I’ve tried matching bit rates/sample rates(on both devices through Windows’ Device Manager, and via Device Preferences in Audacity), reducing the latency buffer length/latency compensation to 0ms and im still getting the effect.

Any thoughts?
Audacity_dbgrpt-9432-20220104T132947.zip (14.1 KB)

This has eaten my whole day lol. Things ive tried:

  • uninstalling/reinstalling audacity (nope)
  • uninstalling/reinstalling the audient id4 driver (nada)
  • installing asio4all (didnt notice anything)
  • nonstop tweaking of sample hz and sample bit rate across both device manager and audacity (mixed results)
  • opening old projects and listening for the error(it does not exist)
  • identifying bitrate hz of old projects (384,000 mixed down to 48,000 on export)
  • re-exporting those old projects to see if the error is reproduceable that way(it is not)
  • nonstop tweaking of buffer size and latency compensation parameters (30/30 worked well, as did 0/0 but anything else made it worse. Default if 100/-130 is…fine)

Until i had a breakthrough and used the Microsoft Voice Recorder app on Win10 to record through the mic, and the issue was reproduceable there. I then tried out a headset mic that is a direct USB into the PC, and that had no issues either. Opening Audacity, using the headset mic gave me clear(if not the highest-quality) results.

So the issue is somewhere between the microphone itself, and the id4 amp/the USB connecting the amp to the PC. Ill do some hardware testing next.

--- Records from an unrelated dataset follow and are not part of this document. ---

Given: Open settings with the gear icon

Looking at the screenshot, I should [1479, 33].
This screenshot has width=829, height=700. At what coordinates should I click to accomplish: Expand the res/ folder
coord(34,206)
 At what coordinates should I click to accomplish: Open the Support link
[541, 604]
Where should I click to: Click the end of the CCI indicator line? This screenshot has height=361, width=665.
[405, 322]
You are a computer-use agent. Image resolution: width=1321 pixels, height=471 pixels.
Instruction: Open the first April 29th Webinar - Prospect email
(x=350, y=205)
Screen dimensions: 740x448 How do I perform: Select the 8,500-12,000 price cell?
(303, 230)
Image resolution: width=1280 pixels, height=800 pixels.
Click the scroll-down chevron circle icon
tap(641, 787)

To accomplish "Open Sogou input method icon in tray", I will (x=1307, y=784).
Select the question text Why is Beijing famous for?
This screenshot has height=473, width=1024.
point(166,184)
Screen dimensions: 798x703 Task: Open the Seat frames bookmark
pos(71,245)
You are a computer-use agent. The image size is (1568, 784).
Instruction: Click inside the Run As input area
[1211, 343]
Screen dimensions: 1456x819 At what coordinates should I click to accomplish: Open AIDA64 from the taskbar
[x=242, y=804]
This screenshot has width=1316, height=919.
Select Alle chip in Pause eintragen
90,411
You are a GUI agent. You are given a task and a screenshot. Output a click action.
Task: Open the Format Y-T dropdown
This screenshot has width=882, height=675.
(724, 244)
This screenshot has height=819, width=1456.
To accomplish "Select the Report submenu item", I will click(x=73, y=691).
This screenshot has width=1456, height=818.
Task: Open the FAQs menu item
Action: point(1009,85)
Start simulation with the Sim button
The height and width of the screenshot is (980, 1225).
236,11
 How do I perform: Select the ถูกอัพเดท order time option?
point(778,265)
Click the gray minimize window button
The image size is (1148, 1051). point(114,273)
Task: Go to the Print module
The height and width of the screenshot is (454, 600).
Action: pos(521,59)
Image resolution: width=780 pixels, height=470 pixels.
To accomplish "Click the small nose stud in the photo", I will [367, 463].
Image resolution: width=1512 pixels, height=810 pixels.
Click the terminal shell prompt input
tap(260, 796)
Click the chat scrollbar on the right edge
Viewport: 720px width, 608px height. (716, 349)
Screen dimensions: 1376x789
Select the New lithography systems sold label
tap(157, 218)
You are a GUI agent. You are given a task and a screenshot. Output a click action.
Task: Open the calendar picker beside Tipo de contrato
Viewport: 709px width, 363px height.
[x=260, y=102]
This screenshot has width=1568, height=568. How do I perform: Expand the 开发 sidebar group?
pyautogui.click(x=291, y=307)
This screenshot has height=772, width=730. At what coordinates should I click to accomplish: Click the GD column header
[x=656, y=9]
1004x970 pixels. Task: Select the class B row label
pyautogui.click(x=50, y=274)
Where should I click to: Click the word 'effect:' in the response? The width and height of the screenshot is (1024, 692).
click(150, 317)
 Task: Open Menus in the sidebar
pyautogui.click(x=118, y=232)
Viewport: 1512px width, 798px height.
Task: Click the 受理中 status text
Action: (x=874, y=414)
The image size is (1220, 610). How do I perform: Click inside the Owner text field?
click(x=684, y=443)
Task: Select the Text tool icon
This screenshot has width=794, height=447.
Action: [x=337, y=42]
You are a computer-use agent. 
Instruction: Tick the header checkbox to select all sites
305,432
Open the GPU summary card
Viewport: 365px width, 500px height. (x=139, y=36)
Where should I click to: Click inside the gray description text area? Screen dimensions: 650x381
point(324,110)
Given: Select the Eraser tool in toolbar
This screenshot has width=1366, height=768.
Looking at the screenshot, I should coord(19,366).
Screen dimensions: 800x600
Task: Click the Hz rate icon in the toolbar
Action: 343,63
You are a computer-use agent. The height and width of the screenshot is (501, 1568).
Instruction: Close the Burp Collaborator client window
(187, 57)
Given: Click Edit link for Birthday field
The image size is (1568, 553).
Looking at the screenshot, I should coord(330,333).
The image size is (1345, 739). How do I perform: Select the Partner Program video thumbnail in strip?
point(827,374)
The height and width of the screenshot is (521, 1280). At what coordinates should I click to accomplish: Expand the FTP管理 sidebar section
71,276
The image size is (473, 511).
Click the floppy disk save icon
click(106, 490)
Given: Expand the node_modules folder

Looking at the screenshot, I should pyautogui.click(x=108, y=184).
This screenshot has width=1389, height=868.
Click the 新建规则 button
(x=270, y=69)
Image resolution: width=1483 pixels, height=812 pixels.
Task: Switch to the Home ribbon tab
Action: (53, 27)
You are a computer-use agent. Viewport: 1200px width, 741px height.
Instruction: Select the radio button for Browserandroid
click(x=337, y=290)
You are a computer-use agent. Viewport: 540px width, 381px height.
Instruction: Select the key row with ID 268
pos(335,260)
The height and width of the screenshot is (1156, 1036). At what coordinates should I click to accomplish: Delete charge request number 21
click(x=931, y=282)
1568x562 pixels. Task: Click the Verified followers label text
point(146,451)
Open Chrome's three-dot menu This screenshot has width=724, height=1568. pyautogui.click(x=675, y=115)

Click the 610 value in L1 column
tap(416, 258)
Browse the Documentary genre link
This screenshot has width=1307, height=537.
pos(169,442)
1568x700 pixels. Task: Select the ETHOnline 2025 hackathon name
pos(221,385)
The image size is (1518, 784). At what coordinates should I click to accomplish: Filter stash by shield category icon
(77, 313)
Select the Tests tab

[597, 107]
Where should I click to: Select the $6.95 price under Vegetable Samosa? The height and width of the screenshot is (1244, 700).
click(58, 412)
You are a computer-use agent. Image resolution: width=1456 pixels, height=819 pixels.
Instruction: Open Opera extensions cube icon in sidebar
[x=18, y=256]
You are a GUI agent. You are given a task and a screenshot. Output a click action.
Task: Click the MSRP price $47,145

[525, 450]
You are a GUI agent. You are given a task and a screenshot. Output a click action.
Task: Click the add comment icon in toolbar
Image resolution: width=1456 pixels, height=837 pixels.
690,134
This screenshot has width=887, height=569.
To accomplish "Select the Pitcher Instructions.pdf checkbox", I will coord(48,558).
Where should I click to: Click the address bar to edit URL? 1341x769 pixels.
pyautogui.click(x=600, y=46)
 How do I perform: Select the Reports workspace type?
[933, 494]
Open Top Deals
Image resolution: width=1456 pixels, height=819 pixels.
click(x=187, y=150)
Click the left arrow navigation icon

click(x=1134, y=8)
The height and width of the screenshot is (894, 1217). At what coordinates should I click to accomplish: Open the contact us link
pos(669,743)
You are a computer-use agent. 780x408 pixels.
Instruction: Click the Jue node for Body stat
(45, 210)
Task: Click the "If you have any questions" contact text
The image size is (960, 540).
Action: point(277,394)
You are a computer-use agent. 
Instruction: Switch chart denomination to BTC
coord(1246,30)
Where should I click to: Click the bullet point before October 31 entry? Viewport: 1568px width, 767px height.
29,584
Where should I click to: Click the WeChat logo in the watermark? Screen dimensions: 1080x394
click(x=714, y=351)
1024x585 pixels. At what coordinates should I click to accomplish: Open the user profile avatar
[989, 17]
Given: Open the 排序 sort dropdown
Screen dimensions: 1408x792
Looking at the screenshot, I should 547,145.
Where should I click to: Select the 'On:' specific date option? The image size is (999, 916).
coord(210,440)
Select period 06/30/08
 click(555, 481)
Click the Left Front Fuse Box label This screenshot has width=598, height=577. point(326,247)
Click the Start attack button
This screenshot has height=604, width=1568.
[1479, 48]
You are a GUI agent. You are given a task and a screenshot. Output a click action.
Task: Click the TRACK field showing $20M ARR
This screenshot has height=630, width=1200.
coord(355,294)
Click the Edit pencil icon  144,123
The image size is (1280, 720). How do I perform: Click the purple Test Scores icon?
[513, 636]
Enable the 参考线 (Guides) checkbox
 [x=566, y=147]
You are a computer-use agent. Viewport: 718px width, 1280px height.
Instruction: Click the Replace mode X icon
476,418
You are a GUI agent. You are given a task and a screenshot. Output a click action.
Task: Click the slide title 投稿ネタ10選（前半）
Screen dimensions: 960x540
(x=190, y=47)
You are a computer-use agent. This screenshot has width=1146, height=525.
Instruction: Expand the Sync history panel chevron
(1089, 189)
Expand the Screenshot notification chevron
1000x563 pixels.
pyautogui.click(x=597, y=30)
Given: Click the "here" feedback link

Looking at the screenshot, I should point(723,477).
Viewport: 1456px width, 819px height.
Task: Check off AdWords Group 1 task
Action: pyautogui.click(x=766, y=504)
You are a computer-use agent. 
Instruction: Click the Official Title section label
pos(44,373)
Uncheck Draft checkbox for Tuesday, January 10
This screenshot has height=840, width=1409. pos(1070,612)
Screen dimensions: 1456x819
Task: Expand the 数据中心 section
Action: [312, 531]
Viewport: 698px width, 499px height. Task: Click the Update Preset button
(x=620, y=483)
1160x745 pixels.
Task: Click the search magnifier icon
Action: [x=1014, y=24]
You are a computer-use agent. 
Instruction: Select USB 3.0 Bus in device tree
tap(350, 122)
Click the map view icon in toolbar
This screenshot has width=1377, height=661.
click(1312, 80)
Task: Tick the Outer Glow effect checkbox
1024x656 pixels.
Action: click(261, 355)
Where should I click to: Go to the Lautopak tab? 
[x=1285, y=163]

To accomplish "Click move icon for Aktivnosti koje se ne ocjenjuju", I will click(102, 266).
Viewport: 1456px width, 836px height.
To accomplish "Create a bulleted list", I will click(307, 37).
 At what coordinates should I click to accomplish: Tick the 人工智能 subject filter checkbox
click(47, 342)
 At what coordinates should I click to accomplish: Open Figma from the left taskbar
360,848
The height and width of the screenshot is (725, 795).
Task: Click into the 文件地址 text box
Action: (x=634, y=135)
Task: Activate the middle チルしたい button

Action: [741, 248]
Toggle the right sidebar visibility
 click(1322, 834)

I recognize this is an audacity forum and this has now moved outside of that realm, but if anyone has had any experience with fixing things like this, let me know!

It’s skipping : tiny pieces are missing, there is usually a discontinuity where that has happened …
skipping-.png

this definitely points towards a more OS-based issue combined with the results from testing today.

However, even after implementing the changes within the linked article, and chasing down some additional windows 10 specific audio issues, im still having the stuttering crop up during recording.

im unsure why there’s an issue with writing the data; the computer in question is a moderate high-end gaming rig, plenty of RAM and CPU cores. Temporary file storage is assigned to a 1tb NVMe drive.

weirdly, a recording from a month ago sounds clear as crystal and I cant identify what has changed that would cause the issue.

Update: patched the affected mic and id4 pre-amp into a different windows 10 PC, and they work just fine. Error is within windows itself.

Now, how to fix that…

If you’re attempting to record at 384kHz, that can cause skipping: 48kHz is plenty.
(if you tried eating at 8x normal speed you’d occasionally choke on the food).

Standard Audacity doesn’t speak ASIO, but Audacity’s free competitor OCENaudio does.

IIRC Audacity only uses one core.

Update: Installed the Feature update to Windows 10, version 21H2 via WIndows Update, and switched the audio host over to MME from WindowsDirectsound. Issue is gone.

Interestingly, during my initial explorations, I tried using MME but it was kicking me back an error and not recording. Likely the issue was originating in the same place that was giving me errors when I tried to use that Audio host. Either way, its fixed for now.